Used in conjunction with a Xilinx Spartan-3A DSP 3400 FPGA and the Xilinx ISE and EDK Tools
About AutoESL AutoPilot
AutoESL’s AutoPilot is a high-level synthesis (“HLS”) tool that takes C, C++, or SystemC as its input and generates device-specific RTL for FPGAs or ASICs. BDTI used AutoPilot in conjunction with Xilinx’s ISE and EDK tool chain to implement two example applications (“workloads”) on a Xilinx Spartan-3A DSP 3400 FPGA. AutoPilot was used to go from C code to RTL, and Xilinx’s ISE and EDK tool chain was used to convert the resulting RTL to the final bitstream that was used to program the FPGA.
AutoESL was acquired by Xilinx in 2011 and the functionality of AutoPilot was incorporated into the Xilinx Vivado tool suite.
For details of the methodology of the of our certification program please visit our BDTI High-Level Synthesis Tool Certification Program page.
Quality of Results Metrics
The tables below show the BDTI High-Level Synthesis Tools Certification Program quality of results metrics for the AutoESL AutoPilot HLS tool used in combination with the Xilinx RTL tools to target a Spartan-3A DSP 3400 FPGA. (Usability metrics are covered in the next section.)
The workload implementations used to obtain the quality of results metrics were developed as follows:
- The AutoPilot-based FPGA workload implementations were developed by AutoESL. The process for obtaining BDTI Certified™ results is as follows: The HLS tool vendor licenses the specification from BDTI, implements the workloads according to the specification, and these implementations are then reviewed and certified by BDTI. As part of its analysis BDTI spends multiple engineer-months using the HLS tool, performing independent designs and reviewing the vendor-developed implementations in detail.
- The DSP processor workload implementation was developed by BDTI. A team of experienced DSP engineers spent multiple engineer-months designing, optimizing, and testing the implementation. The DSP implementation of the Optical Flow workload is very highly optimized.
- The traditional hand-coded RTL workload implementation was developed by Xilinx and BDTI. Based on guidance from experienced FPGA users in a variety of industries, a team of experienced RTL design engineers developed an implementation consistent with industry norms. The traditional RTL FPGA implementation is not meant to be extremely optimized but is optimized to a degree representative of industry practices.
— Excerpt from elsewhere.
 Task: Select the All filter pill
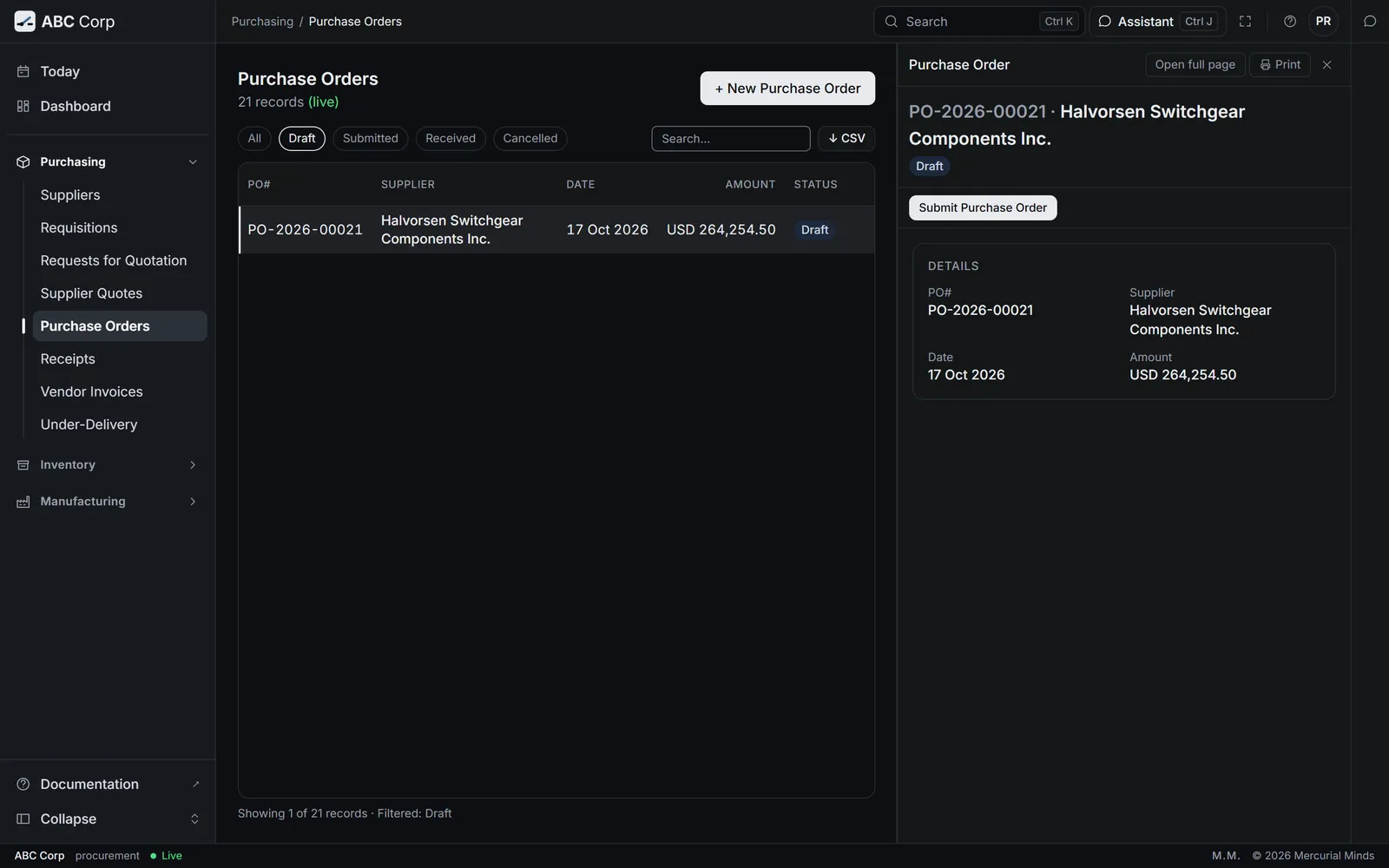pos(254,139)

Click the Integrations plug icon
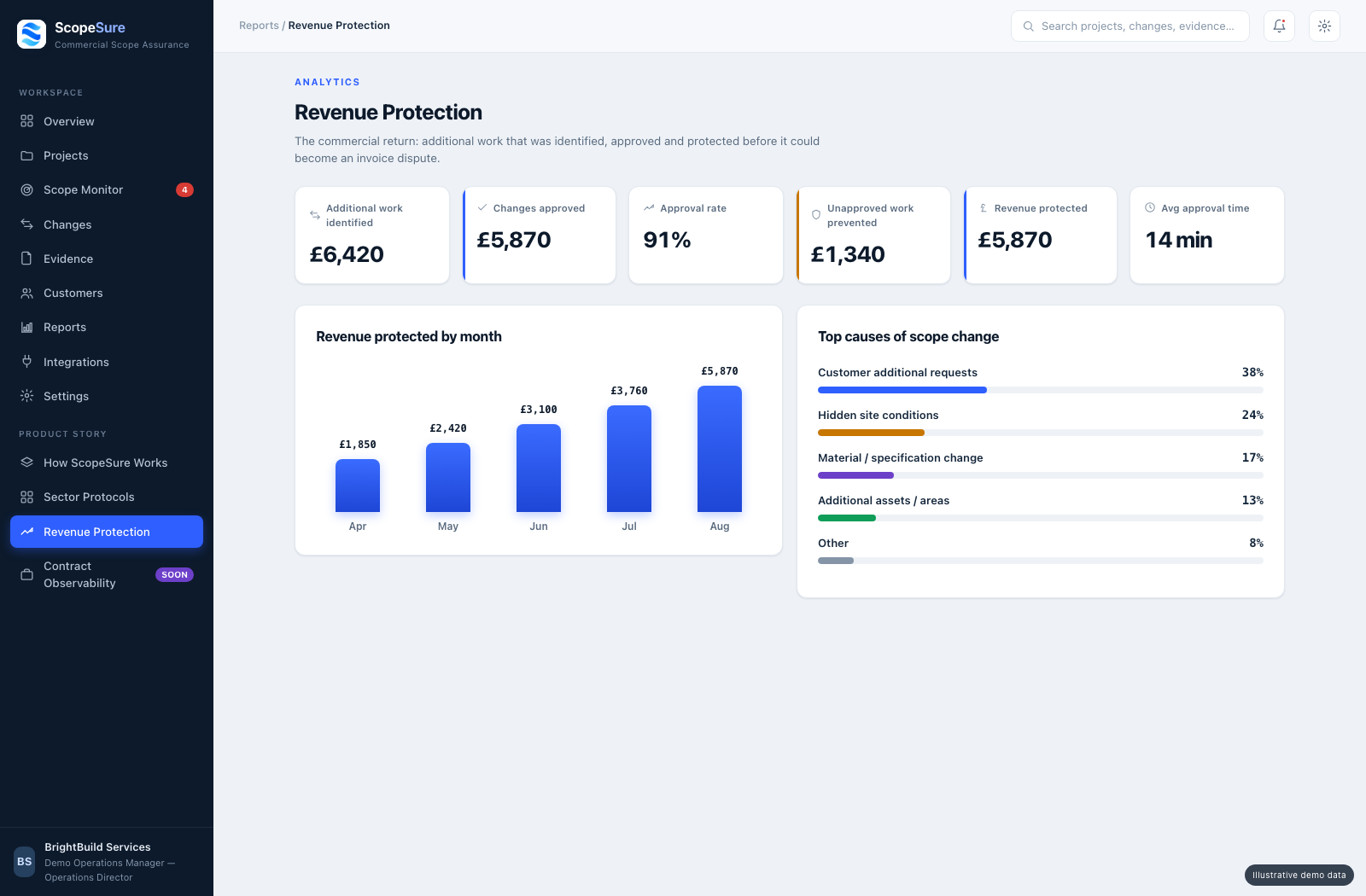tap(27, 362)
Quality of Results Metrics for the BDTI Optical Flow Workload
There are two Operating Points associated with the BDTI Optical Flow Workload, each of which uses the same algorithm but is optimized for a different metric
- Operating Point 1 is a fixed workload defined as processing video with 720p resolution (1280×720 progressive scan) at 60 frames per second. The objective for Operating Point 1 is to achieve the required throughput while minimizing resource utilization. Resource utilization refers to the percentage of total processing engine resources required to implement the workload.
- Operating Point 2 is defined as the maximum throughput capability of the workload implementation on the target device (measured in frames per second) for 720p resolution (1280×720 progressive scan). The objective for Operating Point 2 is to maximize the throughput (measured in frames per second) using all available device resources.
Platform | Chip Unit Cost (USD, Quantity 10,000) | Chip Resource Utilization (Lower is Better) |
---|---|---|
AutoESL AutoPilot plus Xilinx RTL tools targeting the Xilinx XC3SD3400A FPGA | $26.65 | 39% |
Texas Instruments software development tools targeting the TMS320DM6437 DSP processor | $21.25 | N/A (a minimum of 12 DSPs would be required to meet this operating point) |
Table 1: BDTI High-Level Synthesis Tool Certification Program Results, BDTI Optical Flow Workload Operating Point 1: Fixed Throughput (1280x720 Progressive Scan, 60 Frames per Second)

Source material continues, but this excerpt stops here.